Polyarteritis nodosa

The polyarteritis nodosa (PAN, also Kussmaul -Maier disease) is a vasculitis (inflammation of blood vessels), which belongs to the group of autoimmune diseases. She will be classified as ANCA -negative vasculitis of medium-sized vessels, there is inflammation of the small and medium-sized arteries with a perlschnurartigen arrangement of the inflammatory nodules, with particular calves, forearms and inner organs are affected.

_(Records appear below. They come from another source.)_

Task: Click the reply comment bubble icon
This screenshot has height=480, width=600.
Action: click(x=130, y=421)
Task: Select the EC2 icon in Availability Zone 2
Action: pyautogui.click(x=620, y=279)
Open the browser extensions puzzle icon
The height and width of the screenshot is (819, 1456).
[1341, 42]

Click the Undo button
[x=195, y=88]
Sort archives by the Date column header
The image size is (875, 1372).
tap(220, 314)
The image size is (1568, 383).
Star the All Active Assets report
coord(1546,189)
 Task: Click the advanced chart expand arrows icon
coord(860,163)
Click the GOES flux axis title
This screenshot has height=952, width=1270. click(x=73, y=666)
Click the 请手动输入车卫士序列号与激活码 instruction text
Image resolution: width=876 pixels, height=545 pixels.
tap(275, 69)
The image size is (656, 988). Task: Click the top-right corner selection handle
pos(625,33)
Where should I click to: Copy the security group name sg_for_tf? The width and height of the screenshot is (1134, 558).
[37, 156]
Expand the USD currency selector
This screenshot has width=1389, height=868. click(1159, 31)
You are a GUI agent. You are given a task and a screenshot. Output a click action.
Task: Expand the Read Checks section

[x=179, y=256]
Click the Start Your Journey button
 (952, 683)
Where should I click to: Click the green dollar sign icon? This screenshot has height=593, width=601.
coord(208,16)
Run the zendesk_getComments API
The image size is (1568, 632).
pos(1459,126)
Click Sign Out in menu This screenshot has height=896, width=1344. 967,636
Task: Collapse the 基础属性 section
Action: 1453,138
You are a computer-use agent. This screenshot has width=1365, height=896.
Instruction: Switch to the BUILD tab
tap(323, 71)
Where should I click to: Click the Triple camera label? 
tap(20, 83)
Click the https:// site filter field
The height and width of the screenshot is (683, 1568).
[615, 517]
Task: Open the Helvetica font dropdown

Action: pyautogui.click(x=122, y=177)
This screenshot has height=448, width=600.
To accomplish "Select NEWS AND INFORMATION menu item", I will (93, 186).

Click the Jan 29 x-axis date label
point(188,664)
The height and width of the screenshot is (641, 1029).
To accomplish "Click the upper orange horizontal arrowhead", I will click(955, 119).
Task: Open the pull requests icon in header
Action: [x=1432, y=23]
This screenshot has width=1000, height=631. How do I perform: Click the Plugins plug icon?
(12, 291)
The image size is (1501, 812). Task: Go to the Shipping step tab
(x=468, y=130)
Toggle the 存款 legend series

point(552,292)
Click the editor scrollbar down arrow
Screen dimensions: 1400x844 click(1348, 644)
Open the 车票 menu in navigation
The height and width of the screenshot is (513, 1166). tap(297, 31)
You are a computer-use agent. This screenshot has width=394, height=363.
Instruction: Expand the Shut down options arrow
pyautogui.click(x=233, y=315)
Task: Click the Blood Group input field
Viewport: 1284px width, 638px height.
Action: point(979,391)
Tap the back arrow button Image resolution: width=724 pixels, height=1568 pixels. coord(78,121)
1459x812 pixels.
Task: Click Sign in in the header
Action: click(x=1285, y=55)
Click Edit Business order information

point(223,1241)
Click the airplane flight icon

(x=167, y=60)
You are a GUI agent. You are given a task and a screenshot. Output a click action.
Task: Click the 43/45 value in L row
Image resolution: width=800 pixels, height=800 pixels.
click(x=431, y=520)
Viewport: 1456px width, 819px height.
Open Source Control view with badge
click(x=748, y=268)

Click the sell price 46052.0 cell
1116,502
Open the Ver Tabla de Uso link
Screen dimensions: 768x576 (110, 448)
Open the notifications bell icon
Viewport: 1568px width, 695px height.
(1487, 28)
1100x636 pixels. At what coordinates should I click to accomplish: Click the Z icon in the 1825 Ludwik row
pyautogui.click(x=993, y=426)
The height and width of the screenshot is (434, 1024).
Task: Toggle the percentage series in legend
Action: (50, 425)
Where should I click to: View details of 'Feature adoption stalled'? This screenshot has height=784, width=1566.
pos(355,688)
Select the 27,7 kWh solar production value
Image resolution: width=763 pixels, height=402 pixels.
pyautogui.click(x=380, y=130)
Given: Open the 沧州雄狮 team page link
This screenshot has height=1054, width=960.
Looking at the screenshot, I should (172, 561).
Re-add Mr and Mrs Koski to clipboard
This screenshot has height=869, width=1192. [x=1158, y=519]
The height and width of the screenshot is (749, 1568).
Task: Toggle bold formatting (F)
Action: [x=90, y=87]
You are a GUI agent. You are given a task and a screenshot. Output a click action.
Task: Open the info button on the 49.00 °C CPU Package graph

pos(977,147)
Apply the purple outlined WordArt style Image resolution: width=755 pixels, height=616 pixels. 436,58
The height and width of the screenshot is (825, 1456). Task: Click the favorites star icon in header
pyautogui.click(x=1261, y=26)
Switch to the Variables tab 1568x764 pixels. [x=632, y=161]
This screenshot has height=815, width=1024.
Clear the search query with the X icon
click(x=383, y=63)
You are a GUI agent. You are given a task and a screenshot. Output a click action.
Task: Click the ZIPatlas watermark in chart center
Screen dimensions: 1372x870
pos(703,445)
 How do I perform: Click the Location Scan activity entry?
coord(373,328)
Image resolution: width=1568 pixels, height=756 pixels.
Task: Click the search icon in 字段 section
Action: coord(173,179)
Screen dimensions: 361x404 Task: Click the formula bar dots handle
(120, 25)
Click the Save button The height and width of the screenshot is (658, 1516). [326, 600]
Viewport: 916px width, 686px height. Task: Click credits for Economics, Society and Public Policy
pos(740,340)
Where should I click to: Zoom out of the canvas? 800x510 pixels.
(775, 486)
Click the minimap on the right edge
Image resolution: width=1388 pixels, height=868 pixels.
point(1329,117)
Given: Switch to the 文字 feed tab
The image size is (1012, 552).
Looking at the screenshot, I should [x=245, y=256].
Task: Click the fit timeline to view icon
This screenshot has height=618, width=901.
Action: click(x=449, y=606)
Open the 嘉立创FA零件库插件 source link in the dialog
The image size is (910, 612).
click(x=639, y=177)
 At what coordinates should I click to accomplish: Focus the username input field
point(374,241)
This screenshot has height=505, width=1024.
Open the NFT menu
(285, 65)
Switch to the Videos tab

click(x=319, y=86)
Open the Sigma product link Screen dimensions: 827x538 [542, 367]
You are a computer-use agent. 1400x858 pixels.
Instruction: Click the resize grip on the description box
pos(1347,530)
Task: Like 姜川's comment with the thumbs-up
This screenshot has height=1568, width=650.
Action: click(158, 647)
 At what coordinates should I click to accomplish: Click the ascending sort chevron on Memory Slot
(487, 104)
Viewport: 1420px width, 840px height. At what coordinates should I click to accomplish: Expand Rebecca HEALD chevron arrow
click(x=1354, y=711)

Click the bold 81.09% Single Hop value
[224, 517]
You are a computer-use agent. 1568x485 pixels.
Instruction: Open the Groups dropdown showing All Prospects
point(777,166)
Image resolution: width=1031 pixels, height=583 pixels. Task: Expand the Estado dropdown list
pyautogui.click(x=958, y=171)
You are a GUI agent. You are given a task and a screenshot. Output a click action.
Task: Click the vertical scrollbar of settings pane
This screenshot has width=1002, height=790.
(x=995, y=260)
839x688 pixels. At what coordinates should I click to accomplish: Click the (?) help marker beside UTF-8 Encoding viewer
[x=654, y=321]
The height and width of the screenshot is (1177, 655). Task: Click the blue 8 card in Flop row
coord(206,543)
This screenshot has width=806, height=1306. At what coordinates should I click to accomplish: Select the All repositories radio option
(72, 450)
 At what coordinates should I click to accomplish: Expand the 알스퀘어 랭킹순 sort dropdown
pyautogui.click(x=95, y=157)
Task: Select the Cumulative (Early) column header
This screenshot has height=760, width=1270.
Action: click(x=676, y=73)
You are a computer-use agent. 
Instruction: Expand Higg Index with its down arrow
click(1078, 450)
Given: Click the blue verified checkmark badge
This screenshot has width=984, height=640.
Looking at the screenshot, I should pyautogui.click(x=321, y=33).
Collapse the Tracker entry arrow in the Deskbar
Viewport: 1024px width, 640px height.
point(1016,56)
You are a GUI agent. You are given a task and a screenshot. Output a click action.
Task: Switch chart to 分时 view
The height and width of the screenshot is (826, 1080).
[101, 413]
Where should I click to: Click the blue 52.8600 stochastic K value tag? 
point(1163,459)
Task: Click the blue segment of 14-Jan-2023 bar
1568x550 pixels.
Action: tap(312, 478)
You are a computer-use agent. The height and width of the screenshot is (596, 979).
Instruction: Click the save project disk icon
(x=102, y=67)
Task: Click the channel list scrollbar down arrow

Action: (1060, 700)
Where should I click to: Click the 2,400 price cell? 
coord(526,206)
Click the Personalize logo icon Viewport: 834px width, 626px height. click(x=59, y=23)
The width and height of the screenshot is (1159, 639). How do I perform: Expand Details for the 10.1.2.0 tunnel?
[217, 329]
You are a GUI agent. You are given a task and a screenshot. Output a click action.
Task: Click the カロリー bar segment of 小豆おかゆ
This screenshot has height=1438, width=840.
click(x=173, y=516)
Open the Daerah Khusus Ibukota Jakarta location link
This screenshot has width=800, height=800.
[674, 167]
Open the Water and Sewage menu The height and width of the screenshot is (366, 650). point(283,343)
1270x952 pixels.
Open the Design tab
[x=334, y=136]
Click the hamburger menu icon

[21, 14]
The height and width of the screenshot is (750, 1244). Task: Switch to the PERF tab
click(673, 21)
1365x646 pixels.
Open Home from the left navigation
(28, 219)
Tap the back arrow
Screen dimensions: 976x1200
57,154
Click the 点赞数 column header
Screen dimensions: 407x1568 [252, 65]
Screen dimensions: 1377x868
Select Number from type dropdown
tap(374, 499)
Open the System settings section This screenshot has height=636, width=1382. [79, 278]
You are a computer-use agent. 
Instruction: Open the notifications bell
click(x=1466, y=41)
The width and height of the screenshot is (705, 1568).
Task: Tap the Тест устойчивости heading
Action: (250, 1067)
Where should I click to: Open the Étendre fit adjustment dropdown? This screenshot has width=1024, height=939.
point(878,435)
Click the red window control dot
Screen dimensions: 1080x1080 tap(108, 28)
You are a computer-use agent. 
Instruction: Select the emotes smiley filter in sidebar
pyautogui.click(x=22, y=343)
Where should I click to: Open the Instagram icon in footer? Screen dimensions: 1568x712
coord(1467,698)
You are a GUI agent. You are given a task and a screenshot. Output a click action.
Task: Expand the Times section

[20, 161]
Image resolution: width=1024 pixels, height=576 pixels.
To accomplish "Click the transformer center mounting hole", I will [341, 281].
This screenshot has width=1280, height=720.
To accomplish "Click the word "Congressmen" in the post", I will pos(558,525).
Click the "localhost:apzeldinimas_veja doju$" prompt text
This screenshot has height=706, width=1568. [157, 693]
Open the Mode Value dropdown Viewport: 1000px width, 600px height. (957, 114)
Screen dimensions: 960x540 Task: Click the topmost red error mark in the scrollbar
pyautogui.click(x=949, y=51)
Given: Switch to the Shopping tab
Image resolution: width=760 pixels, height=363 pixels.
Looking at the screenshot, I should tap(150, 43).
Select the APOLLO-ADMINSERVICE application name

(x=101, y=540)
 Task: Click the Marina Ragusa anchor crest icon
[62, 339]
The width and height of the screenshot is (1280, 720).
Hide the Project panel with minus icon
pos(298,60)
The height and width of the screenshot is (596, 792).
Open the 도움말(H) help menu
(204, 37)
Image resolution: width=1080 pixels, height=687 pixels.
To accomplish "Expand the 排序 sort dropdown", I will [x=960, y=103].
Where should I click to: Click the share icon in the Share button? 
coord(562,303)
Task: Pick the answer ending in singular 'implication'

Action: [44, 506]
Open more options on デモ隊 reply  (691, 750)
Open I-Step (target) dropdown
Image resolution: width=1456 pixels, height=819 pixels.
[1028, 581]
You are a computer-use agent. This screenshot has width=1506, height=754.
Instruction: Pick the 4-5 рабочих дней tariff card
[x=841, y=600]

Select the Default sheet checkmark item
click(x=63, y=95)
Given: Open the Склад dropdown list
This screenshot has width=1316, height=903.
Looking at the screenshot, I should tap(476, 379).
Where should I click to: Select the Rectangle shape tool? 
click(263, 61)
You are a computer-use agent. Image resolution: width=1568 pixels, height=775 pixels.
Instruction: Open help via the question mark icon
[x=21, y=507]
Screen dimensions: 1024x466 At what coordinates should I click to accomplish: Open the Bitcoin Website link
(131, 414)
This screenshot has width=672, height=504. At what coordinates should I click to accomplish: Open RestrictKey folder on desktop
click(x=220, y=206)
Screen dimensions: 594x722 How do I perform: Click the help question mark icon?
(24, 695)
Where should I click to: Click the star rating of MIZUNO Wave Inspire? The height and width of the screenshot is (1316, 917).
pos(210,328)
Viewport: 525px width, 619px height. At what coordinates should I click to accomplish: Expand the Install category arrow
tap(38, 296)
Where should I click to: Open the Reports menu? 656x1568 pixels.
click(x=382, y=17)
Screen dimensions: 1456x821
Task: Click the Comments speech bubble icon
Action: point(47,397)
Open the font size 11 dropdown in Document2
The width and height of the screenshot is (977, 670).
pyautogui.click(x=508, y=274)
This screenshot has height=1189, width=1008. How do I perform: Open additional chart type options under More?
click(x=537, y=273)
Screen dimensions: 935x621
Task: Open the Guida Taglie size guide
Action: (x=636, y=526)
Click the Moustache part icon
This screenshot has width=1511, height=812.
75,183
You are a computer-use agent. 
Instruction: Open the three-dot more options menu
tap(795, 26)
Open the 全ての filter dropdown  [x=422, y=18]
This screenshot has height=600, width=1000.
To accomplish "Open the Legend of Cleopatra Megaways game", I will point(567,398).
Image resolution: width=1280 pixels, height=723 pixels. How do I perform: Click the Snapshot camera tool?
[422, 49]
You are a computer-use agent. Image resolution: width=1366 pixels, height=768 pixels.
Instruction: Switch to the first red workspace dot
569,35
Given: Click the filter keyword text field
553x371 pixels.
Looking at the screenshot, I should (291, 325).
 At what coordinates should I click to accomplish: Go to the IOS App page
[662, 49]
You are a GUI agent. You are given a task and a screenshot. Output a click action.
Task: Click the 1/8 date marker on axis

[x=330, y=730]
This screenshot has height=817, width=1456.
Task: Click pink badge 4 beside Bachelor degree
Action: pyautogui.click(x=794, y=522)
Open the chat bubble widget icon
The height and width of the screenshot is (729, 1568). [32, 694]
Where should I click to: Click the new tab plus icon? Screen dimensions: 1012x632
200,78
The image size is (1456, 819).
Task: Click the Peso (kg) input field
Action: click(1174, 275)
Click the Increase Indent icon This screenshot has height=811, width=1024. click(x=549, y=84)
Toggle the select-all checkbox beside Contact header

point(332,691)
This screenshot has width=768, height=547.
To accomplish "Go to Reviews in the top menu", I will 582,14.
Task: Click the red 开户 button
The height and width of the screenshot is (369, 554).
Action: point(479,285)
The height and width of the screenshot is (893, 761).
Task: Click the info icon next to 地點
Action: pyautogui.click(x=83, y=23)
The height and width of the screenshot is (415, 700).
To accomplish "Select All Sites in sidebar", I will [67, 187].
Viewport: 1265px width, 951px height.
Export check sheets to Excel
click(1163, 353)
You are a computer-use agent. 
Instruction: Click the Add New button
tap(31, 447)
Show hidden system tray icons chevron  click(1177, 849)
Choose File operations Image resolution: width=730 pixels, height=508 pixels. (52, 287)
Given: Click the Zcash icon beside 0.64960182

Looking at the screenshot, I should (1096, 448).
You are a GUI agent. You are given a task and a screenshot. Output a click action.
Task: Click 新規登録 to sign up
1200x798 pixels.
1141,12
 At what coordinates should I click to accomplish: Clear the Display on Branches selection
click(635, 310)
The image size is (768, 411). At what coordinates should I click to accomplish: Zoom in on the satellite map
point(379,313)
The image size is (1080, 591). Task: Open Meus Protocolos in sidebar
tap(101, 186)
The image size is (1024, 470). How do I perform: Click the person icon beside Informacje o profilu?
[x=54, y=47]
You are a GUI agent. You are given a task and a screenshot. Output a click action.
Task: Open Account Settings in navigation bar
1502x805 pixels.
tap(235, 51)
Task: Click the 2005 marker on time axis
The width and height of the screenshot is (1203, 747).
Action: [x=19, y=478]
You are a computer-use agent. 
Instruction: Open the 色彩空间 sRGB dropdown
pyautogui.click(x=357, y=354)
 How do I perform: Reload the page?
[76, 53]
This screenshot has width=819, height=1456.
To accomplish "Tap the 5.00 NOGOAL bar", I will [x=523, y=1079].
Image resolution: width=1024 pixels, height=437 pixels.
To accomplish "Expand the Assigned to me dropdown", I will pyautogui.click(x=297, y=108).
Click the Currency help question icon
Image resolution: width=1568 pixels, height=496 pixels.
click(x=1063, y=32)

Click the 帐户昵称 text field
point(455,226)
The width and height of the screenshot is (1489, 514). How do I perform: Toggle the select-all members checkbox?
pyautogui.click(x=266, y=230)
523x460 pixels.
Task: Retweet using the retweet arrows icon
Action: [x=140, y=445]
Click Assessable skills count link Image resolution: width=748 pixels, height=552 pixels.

Identification and Nomenclature

The PAN is also known as periarteritis nodosa, polyarteritis nodosa or polyarteritis Kussmaul -Maier. According to the Chapel Hill Consensus Conference of 1994, however, polyarteritis nodosa, the official name. Furthermore, it is more frequent than the CPAN ( classic PAN), abbreviated to distinguish them from the microscopic polyangiitis (MPA or MPAN ), but which is now regarded as a separate disease.

Epidemiology

The PAN is a rare disease whose annual incidence is assumed to be 5 per 100,000 inhabitants. The disease affects more men (male: female = 3:1)

Cause

An exact cause of primary ( idiopathic ) PAN is not known as in almost all autoimmune diseases. However, 30% of cases with chronic hepatitis C (predominantly genotype 2) or hepatitis B are associated, which is referred to as secondary polyarteritis nodosa ..

Pathogenesis

During inflammation there is a necrosis of the vessel wall with the infiltration of neutrophils. By necrosis, it leads to the narrowing of the vessel with thrombosis and infarction of the terminal vascular bed in the affected tissues.

Symptoms

• General: in almost 95 % of patients experience non-specific symptoms such as fever ( > 38.5 ° C), muscle and joint pain, night sweats and weight loss.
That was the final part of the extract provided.